Mallory–Weiss syndrome is a condition where high intra-abdominal pressure causes laceration and bleeding of the mucosa called Mallory-Weiss tears. Additionally, Mallory–Weiss syndrome is one of the most common causes of acute upper gastrointestinal bleeding, counting of around 1-15% of all cases in adults and less than 5% in children. It has been found that tears are up to 2 to 4 times more prevalent in men than women. The tears can cause upper gastrointestinal bleeding and predominantly occur where the esophagus meets the stomach (gastroesophageal junction). However, the tears can happen anywhere from the middle of the esophagus to the cardia of the stomach. Mallory–Weiss syndrome is often caused by constant vomiting and retching from alcoholism or bulimia. Gastroesophageal reflux disease (GERD) is another risk factor that is often linked with Mallory–Weiss syndrome. However, not every individual with Mallory–Weiss syndrome, will have these risk factors. Individuals with Mallory–Weiss syndrome will have hematemesis (vomiting up blood), however the symptoms can vary.

==History==
Before 1929, there were cases reported with similar symptoms of bleeding in the esophagus, the first being Johann Friedrich Hermann Albers reporting ulcer in the lower esophagus in 1833 via autopsy; however those were caused by ulcers and not lacerations. Another instance of Mallory–Weiss syndrome was from 1879 when Dr. Heinrich Quincke discovered 3 cases of bleeding from the formation of ulcers in the gastroesophageal tube; 2 of the cases were fatal due to vomiting of blood. This was followed by 2 cases reported by Dieulafoy to witness death from the phenomenon via vomiting of blood and 100 more cases in later literature before the findings in 1929.

Mallory–Weiss syndrome was named after G. Kenneth Mallory and Soma Weiss who accurately characterized the condition as a lower esophageal laceration in 1929 in 15 patients afflicted with alcoholism who presented with signs and symptoms of vomiting and retching. It was hypothesized that repeated vomiting would lead to the formation of tears if the body was not able to coordinate the cardiac opening of the stomach with the contraction of the abdominal muscles to induce the vomiting. Years later, Weiss and Mallory performed autopsies on 4 patients that died due to the complications of the syndrome caused by the hemorrhage. With the autopsies, it was noted that patients had lesions that were present on the esophagus down to the junction of the esophagus that meets the stomach. These particular lesions had signs of continual exposure to gastric juices from the stomach caused by the vomiting due to the pressure imbalances from the stomach; as a result the acutely formed lesions developed into chronic ulcerative lesions that ran deep into the layers of the esophagus up until the muscle fibers. In addition, there were signs of small arterioles that ruptured and small veins that were near the lesions which explains the hemorrhage that was present in these patients.

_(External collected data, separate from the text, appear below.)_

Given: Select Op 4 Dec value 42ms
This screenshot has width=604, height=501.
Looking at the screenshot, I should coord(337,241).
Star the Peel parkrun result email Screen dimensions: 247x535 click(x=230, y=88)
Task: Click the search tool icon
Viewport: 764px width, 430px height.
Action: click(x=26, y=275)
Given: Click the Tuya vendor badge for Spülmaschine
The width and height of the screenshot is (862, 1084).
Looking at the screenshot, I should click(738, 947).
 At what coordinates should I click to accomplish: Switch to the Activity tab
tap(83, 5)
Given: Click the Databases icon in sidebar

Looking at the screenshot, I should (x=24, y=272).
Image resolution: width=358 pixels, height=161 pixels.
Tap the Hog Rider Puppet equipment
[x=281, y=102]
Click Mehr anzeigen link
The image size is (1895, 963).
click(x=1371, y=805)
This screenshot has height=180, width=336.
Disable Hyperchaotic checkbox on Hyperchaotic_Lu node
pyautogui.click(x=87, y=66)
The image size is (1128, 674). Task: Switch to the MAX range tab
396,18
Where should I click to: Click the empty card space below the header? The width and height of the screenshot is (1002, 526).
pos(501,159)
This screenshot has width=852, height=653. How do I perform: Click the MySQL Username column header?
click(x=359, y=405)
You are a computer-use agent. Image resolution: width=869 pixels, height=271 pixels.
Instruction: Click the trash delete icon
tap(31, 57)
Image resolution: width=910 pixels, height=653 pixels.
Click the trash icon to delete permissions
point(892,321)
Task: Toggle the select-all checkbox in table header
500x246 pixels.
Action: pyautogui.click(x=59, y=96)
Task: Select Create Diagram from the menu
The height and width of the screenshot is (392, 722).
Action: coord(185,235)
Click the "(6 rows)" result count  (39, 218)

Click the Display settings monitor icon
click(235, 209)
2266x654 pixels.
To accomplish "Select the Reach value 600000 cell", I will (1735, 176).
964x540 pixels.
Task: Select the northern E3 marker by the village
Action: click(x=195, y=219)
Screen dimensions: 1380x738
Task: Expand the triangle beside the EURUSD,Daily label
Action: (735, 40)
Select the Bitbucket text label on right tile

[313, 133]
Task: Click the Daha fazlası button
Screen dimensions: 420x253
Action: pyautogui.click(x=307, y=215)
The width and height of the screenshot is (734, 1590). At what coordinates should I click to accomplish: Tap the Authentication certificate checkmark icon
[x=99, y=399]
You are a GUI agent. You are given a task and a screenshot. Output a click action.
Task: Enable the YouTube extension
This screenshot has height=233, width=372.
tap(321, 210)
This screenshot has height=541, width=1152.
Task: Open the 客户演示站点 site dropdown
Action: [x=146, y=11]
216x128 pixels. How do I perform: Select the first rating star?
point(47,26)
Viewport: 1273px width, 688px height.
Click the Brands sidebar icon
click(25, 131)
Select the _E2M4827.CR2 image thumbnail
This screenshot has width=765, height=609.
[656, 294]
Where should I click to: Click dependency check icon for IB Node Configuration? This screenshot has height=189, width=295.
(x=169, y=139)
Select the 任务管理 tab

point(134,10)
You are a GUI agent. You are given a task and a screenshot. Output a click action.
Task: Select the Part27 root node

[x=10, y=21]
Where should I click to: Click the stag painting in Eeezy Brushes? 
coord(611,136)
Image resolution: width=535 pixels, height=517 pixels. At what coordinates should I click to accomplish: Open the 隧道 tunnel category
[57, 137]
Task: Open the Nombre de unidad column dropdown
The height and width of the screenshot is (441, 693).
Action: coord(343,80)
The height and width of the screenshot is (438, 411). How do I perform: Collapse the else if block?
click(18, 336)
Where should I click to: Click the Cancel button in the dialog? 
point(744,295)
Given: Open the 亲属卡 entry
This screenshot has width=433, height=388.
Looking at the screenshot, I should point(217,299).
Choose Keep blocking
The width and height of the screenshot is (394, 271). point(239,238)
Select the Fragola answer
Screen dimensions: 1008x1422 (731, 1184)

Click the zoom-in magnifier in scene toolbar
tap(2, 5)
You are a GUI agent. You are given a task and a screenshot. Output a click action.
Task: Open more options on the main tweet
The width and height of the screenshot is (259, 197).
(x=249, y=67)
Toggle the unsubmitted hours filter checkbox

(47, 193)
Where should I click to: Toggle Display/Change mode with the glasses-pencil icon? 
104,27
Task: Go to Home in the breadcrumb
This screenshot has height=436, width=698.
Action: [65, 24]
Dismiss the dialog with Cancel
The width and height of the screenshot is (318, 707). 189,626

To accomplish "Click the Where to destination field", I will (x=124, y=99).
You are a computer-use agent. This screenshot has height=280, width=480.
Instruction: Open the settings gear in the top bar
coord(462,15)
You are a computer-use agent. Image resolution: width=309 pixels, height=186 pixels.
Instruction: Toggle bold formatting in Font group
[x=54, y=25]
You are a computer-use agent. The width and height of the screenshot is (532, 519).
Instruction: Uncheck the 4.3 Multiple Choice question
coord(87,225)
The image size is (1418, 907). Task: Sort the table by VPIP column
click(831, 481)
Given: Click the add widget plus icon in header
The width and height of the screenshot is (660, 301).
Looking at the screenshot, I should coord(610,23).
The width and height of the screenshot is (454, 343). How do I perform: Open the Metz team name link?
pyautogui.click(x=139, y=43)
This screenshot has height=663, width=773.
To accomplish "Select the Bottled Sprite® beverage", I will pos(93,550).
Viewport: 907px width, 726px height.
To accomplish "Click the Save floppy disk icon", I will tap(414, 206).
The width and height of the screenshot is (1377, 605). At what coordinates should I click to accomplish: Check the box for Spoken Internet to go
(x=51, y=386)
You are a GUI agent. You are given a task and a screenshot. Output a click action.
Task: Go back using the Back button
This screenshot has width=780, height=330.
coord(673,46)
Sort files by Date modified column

Dr. John Decker also examined patients afflicted with Mallory–Weiss syndrome via autopsy to note that many of patients did not have a history of alcoholism unlike the initial study conducted by the physicians the syndrome is named after; though Decker did comment that patients could be examined via gastroscope alongside Dr. Palmer who specifically mentioned the use of an endoscopy for diagnosis of Mallory–Weiss syndrome, so clinicians would not have to wait for a patient to die before performing an autopsy. However, a common finding between the patients with Decker's analysis is the exacerbation of the lesions caused by vomiting with atrophic gastritis being an underlying factor that to those formations; though atrophic gastritis is a condition that is common with the elderly population which most of the 11 patients undergoing an autopsy were above 60 years of age. Moving forward to 1955, advances in surgery allow for a patient afflicted with Mallory–Weiss syndrome to be identified, then treated with the surgical procedure with Dr. E. Gale Whiting & Dr. Gilbert Baronne, when the only way in the past was to perform an autopsy when a patient is deceased. The following year, Hardy per the recommendations of Palmer and Decker was able to complete the first diagnosis of the syndrome via endoscopy, leading to an increased incidence of Mallory–Weiss syndrome as shown with over 200 cases being mentioned in the literature as of 1973, and eventually the standard to make use of endoscopy to diagnosis the condition to witness lacerations along the esophageal lining and the signs of hemorrhage.

==Signs and symptoms==
Mallory–Weiss syndrome often presents as an episode of vomiting up blood (hematemesis) after violent retching or vomiting, or due to undigested food residues but may also be noticed as old blood in the stool (melena), and a history of retching may be absent. Oftentimes, hematemesis is accompanied by chest, back, or epigastric pain. Additional symptoms can occur depending on how severe the condition is. Some individuals have experienced dizziness, loss of consciousness, and upper abdomen pain. There has been a recent development in the causes of Mallory-Weiss tear due to undigested food particles in elderly and not with vomiting or violent retching as per latest finding in a research paper by medical students and a doctor, Shashwat Arora, Dr.Waqas Alauddin, Ishita Singh, Prabhnoor Monga and Shreyash Yadav from India.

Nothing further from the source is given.